Uma hora a gente se revolta e pensa em fazer algo, outra hora a gente pensa que nada trará meu irmão de volta. Não sei nem o que dizer, estou em choque. Minha família está devastada, meus pais estão traumatizados. Estamos sem norte, a gente dorme e acorda atordoados achando que está em um pesadelo e é tudo mentira, lamentou Lilia.

João sonhava ser pai e já se "despedia" da família

João posa ao lado de familiares Imagem: Arquivo pessoal

Lilia relata que, nos últimos dias, o atleta teve atitudes que levaram a mãe a sentir que alguma coisa estava errada. João voltou a dormir na casa da mãe, fez a barba do pai e disse coisas que não costumava dizer no dia a dia.

"Ele disse pra minha mãe o quanto amava a família, as tias. Minha mãe acredita que ele já estava sentindo alguma coisa, que ali já era o meu irmão se despedindo da gente. É muito dolorido, dói demais", revela Lilia.

Tia de uma criança de três anos, Lilia diz que a jovem era a paixão de João. O lutador também era fanático pelo Flamengo e tinha o sonho de ser pai e construir a própria família.

"Ele estava super ansioso para terminar a construção da casa dele, e infelizmente não terminou. Tinha comprado uma motinho, pagando com o próprio suor, estava quase terminando de pagar. Estávamos nos organizando em família para assistir ao jogo do Flamengo em Fortaleza no mês que vem, já que ele era fanático. Ele estava extremamente ansioso, agora também não vai conseguir realizar este sonho", se emociona Lilia.

O que diz a organização do torneio

Em contato com a reportagem, a organização do UFC-Jeri disse que o evento esportivo foi autorizado pela prefeitura de Jijoca em um ofício. O evento ainda acrescenta que foi solicitado o apoio de uma ambulância e que havia enfermeiros presentes no local.

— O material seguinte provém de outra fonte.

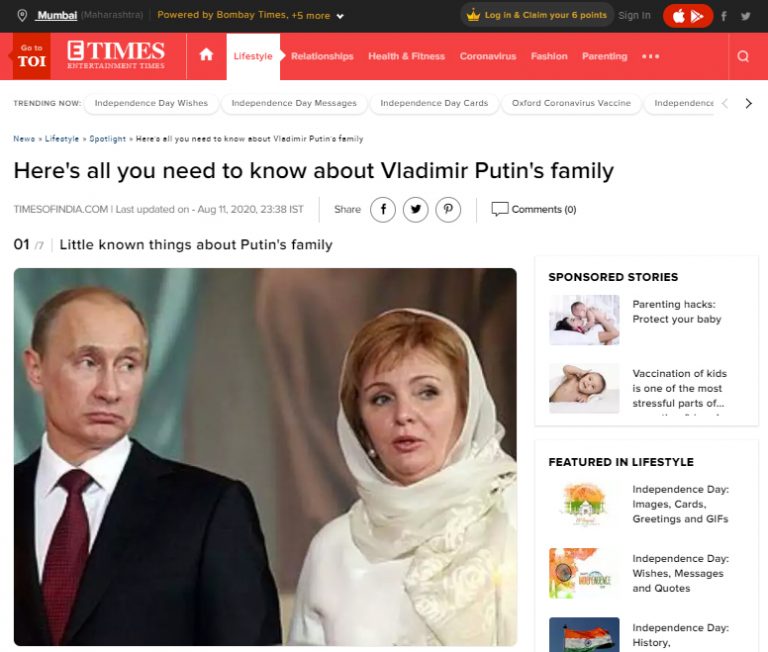Image resolution: width=768 pixels, height=652 pixels.
Task: Go to TOI red button
Action: [31, 56]
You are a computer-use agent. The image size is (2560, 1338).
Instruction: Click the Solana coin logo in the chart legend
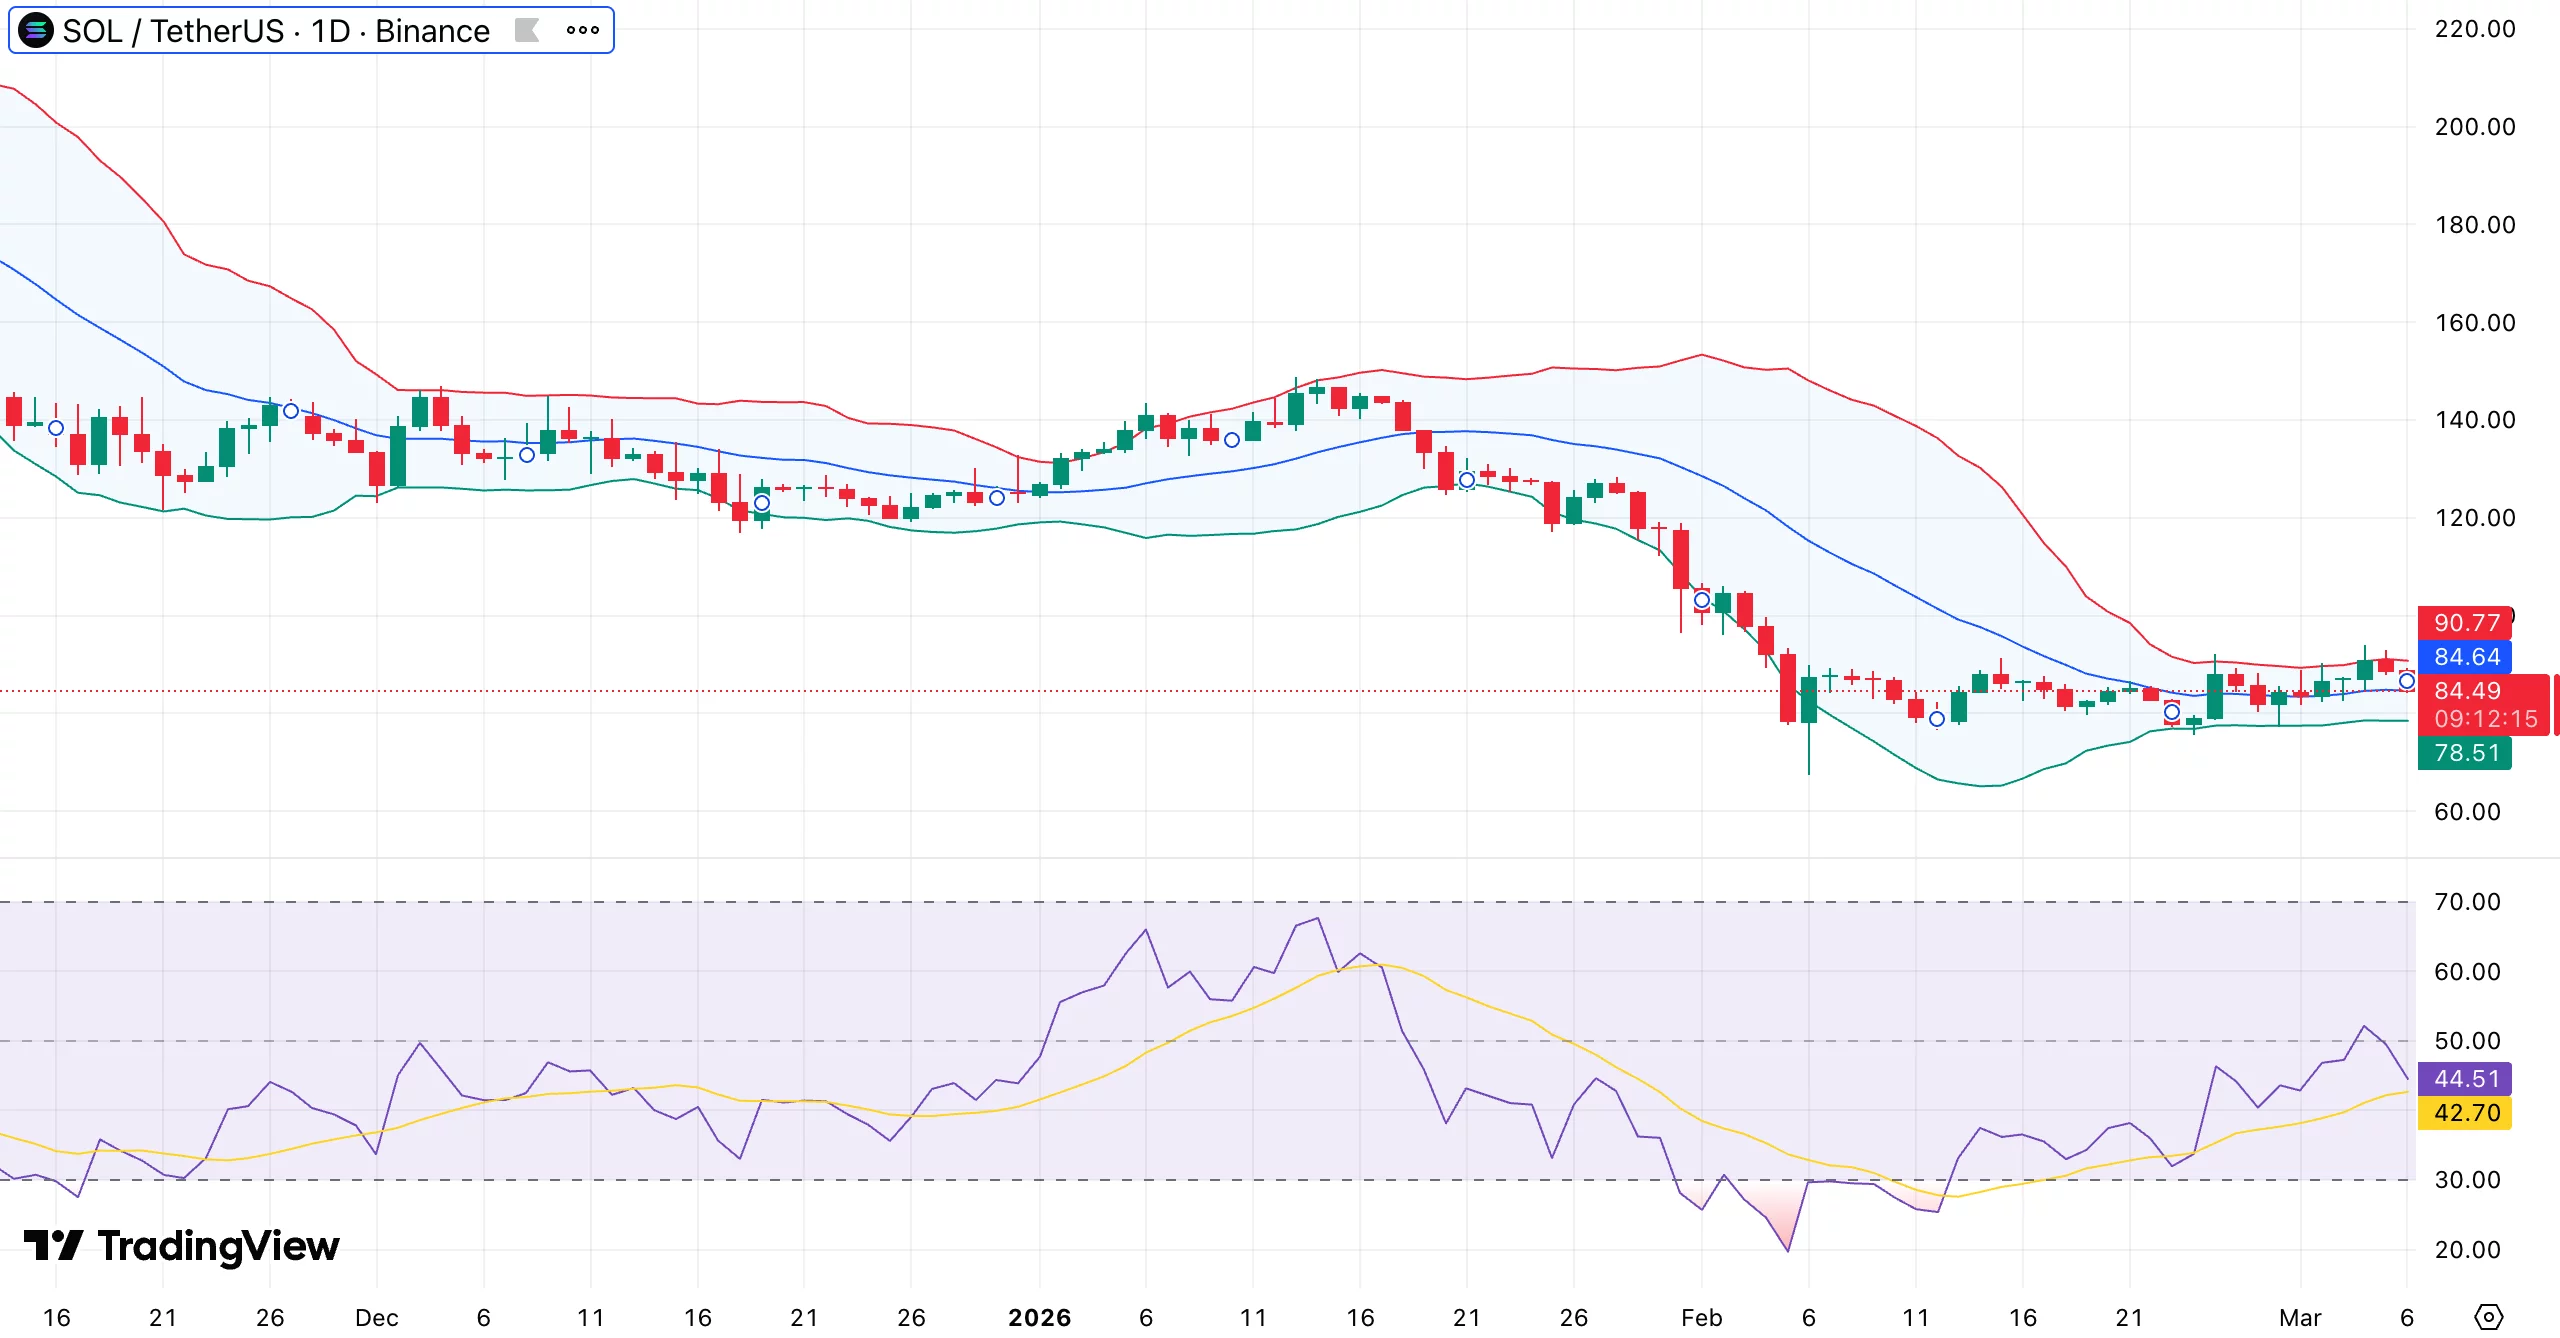coord(34,30)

Ainda segundo a organização, o campeonato foi realizado todo seguindo as regras de boxe para lutas "casadas e combinadas com antecedência" com professores e alunos. Os atletas estavam equipados com luvas tamanho 14, consideradas luvas grandes e de boa espessura para treinos, o que garantiria ainda mais a integridade do atleta.

A UFC-Jeri ainda alega que alterou a regra para dimunuir o tempo dos rounds de três para dois minutos e que os atletas foram orientados sobre a proibição de socos na região da nuca. A luta foi mediada por um árbitro central, além de dois árbitros de mesa.

A organização ainda diz ter um áudio enviado por Marcio Marcelo Santos, ex-secretário do Esporte, em que o evento era autorizado pelo executivo. No entanto, nenhum documento foi assinado ou firmado oficialmente.

O que diz a prefeitura de Jijoca e a polícia

Em nota, a prefeitura afirma que o secretário de Esporte, Marcio Marcelo Santos, foi exonerado no dia 02 de outubro, portanto não tinha mais autonomia em ter fornecido qualquer autorização em nome da prefeitura.

O texto ainda diz que um processo administrativo será aberto para apuração dos fatos e das responsabilidades e que a prefeitura só tomou conhecimento do evento depois da fatalidade, reiterando que nenhuma licença ou autorização prévia foram emitidas para realização do evento, que ocorreu sem alvará de funcionamento.

Também em nota enviada à reportagem, a Polícia Civil do Estado do Ceará (PC-CE) afirma que investiga as circunstâncias da morte e que o caso está a cargo da Delegacia Municipal de Jijoca de Jericoacoara.